--- START ---
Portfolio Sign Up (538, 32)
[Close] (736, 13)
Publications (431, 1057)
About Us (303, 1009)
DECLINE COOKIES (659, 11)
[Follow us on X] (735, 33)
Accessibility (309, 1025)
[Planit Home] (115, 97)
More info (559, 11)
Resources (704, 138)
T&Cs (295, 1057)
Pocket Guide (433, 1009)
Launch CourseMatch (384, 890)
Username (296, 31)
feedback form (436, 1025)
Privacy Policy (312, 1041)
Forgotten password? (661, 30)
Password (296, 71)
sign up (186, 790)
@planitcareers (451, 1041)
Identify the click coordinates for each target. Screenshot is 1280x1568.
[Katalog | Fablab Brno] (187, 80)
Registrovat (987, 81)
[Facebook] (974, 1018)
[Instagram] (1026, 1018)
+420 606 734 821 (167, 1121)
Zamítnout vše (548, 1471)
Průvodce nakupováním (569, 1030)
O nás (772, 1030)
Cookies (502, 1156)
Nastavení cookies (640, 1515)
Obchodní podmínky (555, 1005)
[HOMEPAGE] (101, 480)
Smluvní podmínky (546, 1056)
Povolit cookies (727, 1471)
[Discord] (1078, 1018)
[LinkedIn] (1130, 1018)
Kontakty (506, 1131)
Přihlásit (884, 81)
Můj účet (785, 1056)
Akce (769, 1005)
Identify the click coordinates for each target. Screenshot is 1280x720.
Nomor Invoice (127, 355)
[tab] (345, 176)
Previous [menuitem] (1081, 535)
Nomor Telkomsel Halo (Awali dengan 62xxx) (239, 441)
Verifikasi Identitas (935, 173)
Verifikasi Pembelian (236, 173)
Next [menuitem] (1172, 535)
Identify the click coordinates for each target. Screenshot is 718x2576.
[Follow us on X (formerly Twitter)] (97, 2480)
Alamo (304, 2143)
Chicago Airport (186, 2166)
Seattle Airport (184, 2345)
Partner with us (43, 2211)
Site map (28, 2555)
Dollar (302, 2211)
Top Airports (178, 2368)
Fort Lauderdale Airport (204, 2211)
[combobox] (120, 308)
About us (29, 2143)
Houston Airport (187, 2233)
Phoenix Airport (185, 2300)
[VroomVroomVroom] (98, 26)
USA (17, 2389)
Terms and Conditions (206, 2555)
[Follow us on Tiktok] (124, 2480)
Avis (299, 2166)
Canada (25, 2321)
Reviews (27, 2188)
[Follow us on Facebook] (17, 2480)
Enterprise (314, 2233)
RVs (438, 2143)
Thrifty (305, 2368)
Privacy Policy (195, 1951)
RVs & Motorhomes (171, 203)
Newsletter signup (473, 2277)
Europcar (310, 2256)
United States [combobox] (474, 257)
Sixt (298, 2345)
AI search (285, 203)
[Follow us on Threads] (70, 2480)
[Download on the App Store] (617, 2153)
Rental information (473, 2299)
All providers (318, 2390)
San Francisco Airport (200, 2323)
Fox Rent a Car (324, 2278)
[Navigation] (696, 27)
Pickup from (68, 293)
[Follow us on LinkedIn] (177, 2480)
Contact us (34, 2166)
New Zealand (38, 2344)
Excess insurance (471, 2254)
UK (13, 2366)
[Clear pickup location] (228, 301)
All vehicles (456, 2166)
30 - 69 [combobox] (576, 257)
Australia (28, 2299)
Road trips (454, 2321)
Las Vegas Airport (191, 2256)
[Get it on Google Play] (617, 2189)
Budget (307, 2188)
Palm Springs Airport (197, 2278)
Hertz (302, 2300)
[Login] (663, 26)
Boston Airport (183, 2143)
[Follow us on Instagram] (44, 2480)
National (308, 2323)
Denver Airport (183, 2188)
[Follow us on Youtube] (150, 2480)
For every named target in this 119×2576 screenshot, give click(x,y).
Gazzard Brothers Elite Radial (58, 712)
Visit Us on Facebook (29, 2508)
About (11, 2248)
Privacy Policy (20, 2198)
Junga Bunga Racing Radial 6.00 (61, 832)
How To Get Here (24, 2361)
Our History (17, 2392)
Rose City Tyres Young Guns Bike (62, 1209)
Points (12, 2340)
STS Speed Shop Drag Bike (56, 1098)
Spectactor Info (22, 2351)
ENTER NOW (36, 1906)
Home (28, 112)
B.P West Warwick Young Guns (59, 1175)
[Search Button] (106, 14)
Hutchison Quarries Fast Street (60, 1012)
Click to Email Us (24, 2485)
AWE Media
--- END ---
What are the lines above, starting at the one with "[Follow us on X (formerly" and ending at the one with "Fox Rent a Car (324, 2278)"? Give them again exactly, and only them.

- **Answer to this task**
[Follow us on X (formerly Twitter)] (97, 2480)
Alamo (304, 2143)
Chicago Airport (186, 2166)
Seattle Airport (184, 2345)
Partner with us (43, 2211)
Site map (28, 2555)
Dollar (302, 2211)
Top Airports (178, 2368)
Fort Lauderdale Airport (204, 2211)
[combobox] (120, 308)
About us (29, 2143)
Houston Airport (187, 2233)
Phoenix Airport (185, 2300)
[VroomVroomVroom] (98, 26)
USA (17, 2389)
Terms and Conditions (206, 2555)
[Follow us on Tiktok] (124, 2480)
Avis (299, 2166)
Canada (25, 2321)
Reviews (27, 2188)
[Follow us on Facebook] (17, 2480)
Enterprise (314, 2233)
RVs (438, 2143)
Thrifty (305, 2368)
Privacy Policy (195, 1951)
RVs & Motorhomes (171, 203)
Newsletter signup (473, 2277)
Europcar (310, 2256)
United States [combobox] (474, 257)
Sixt (298, 2345)
AI search (285, 203)
[Follow us on Threads] (70, 2480)
[Download on the App Store] (617, 2153)
Rental information (473, 2299)
All providers (318, 2390)
San Francisco Airport (200, 2323)
Fox Rent a Car (324, 2278)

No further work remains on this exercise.